Filipino radio journalist and murder victim

Fernando "Nanding" Solijon (c. 1966 – August 29, 2013), a Filipino radio journalist for DXLS, an affiliate of the Love Radio Network in Iligan City, Philippines. Solijon was known for being analytical of alleged corruption and wrongdoing in the Philippines. Solijon was shot multiple times as he was getting into his car after drinking with friends. Solijon died on his way to the hospital, at 48 years old.

==Personal==
Solijon is survived by his nineteen-year-old daughter Jed and Melly, his forty-four-year-old wife.

==Career==
Fernando Solijon was a radio commentator of DXLS love radio and worked there for seven years.

==Death==
Melly, Solijon's wife has confirmed that he has been receiving many death threats and before the May 13 national midterm and local elections the death threats had become more harsh. Mely also confirmed that the threats prompted Solijon to be very cautious, and Solijon thanked God for letting him live to see his 47th birthday on June 30. Hours after Solijon had died that Thursday night, she received phone calls asking if her husband was confirmed dead. Fernando Solijon was murdered by a gunman. At about 10 pm on Thursday, he left the sari-sari store and was walking across the street to his white Kio Rio car. On August 29 at 10:30 pm, Solijon was gunned down by two motorcycle-riding assailants in Purok 1 of barangay Buruun, no suspects were found. He was shot dead after having a few drinks with some friends on August 29, 2013. Solijon was rushed to the hospital but when they arrived Solijon was dead from gunshot wounds on his forehead, abdomen and shoulders. A number of shells from a .45 calibre handgun was recovered from the scene by police investigators.

==Context==
As this case was investigated by police to see if his death was work related, Solijon would be the 159th journalist murdered in the Philippines since the fall of the dictator Ferdinand Marcos in 1986.

==Impact==
He is left being known as hard working for his commentaries, and his gunman was offended by his criticism. Although, Solijon has been receiving a ton of death threats through letters and phone. He lived to see his 47th birthday which Solijon and his wife say is a miracle. When Solijon passed, his favorite song called, All My Life by America, was played on the radio on repeat.

==Reactions==
Noberto "Boy" Altres, Solijon's colleague at DXLS said "Why resort to killing Nanding? If they have grievances, they can always go to court. If they think they can silence us, they are dead wrong."
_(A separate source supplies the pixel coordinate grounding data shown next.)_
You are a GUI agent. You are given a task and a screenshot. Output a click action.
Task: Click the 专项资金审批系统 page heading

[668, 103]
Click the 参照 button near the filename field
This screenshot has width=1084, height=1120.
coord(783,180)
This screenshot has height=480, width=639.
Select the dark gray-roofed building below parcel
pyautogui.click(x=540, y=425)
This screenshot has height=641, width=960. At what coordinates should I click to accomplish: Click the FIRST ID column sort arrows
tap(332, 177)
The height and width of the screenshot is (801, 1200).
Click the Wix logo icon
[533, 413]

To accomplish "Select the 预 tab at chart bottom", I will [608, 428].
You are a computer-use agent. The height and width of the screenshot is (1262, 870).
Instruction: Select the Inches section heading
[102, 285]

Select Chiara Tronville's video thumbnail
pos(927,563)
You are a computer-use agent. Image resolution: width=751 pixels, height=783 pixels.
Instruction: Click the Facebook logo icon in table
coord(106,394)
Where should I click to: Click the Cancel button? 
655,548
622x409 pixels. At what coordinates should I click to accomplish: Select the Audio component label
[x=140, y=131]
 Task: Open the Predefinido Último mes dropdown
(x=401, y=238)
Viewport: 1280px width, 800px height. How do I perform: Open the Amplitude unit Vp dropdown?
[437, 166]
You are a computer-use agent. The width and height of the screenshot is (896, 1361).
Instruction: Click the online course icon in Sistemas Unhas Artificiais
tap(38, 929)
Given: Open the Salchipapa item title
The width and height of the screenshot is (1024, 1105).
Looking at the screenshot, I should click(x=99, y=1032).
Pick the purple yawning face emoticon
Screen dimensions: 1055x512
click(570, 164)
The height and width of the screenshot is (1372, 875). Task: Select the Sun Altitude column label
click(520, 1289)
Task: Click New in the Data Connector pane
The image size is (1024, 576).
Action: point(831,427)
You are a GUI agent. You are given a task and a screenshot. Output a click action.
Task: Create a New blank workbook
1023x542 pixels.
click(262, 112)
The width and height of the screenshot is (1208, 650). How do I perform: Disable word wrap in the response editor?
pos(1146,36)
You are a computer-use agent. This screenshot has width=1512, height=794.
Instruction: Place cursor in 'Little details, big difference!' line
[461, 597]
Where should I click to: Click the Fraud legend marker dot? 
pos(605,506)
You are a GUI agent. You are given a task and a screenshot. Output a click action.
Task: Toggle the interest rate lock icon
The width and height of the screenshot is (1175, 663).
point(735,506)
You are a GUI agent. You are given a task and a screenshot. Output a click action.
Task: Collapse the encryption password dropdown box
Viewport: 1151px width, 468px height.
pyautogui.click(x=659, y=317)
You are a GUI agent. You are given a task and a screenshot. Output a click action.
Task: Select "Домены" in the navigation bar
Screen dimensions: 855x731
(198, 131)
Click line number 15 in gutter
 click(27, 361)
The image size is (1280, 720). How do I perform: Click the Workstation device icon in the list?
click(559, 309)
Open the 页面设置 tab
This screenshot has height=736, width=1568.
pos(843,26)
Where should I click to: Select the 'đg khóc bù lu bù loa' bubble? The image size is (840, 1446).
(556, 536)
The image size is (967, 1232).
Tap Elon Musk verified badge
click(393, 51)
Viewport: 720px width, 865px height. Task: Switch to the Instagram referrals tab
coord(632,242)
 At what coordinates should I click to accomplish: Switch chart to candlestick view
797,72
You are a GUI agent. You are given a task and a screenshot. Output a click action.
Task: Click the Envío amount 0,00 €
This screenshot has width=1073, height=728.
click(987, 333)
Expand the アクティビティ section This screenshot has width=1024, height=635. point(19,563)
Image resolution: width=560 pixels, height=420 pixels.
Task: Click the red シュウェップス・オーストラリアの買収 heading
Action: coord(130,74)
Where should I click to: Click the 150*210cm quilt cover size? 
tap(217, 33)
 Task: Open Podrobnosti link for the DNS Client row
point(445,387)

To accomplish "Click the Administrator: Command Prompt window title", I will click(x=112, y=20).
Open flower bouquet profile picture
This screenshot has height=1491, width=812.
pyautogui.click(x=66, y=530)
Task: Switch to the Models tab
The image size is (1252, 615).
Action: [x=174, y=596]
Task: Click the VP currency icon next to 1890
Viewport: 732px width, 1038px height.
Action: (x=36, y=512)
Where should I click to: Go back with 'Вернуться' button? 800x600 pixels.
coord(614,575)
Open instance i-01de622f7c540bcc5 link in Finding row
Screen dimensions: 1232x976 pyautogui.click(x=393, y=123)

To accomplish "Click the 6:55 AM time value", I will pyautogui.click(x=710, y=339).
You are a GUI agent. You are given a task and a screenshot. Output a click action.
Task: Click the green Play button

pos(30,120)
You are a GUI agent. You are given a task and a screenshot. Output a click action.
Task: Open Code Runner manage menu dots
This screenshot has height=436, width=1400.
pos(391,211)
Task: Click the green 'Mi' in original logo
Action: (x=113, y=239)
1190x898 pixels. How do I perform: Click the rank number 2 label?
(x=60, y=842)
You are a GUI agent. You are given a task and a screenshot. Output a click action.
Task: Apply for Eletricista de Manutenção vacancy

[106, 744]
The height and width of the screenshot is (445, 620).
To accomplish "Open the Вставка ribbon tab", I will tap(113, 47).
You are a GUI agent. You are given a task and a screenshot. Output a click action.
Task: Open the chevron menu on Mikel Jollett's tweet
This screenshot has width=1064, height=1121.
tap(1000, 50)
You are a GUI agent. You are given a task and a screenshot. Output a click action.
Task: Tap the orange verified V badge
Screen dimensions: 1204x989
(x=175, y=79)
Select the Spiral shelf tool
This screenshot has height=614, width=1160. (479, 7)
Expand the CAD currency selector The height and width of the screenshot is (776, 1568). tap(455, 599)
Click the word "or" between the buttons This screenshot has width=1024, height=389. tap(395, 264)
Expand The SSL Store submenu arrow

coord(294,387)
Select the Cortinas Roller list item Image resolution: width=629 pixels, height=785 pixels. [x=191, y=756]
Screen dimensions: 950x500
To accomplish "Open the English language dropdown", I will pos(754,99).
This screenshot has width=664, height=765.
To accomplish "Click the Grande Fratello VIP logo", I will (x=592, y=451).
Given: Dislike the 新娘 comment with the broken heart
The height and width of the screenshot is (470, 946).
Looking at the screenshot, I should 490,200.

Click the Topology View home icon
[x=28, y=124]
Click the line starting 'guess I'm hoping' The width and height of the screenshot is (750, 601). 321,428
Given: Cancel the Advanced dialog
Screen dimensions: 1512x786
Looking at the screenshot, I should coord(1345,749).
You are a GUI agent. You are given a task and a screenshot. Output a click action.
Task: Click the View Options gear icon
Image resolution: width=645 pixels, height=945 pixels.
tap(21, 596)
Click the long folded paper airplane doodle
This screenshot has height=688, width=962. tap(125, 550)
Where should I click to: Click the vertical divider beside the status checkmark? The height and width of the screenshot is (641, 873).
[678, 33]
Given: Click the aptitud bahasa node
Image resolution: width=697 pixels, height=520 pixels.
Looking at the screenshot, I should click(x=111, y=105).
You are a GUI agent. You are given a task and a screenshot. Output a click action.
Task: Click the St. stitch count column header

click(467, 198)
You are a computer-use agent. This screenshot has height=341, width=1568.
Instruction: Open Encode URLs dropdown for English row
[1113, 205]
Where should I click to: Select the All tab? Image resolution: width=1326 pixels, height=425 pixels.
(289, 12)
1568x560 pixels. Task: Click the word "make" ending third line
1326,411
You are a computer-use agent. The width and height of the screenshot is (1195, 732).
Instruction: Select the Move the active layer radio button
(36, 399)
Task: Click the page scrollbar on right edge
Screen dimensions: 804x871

Catubay told the people who gathered at the plaza said "The killing of Nanding is really chilling. It was hard at first to imagine that while we in the station commemorated yearly the Maguindanao massacre, this happens now to one of our own here."

Ver Quimco, A lawyer, an anchorman of Balaod ug Kamatuoran said "In a civilized society governed by the rule of Law, there is no space for the idea that just because a person's expression is so displeasing and so contrary to ours, he deserves to be killed. Condoning such idea will necessarily destroy the very foundation of the free society and will bring us back to the Stone Age where it's not the law that rules but only the powerful. I condemn in no uncertain terms the killing of Fernando Nanding Solijon?"

Pimental, chair of the committee on Justice and Human Rights in the Senate said, "The silencing of Solijon is another bloody affront against press freedom in the country which as continually suffered from its shattered image as one of the worsts countries in the world with a staggering record of media killing and abuses."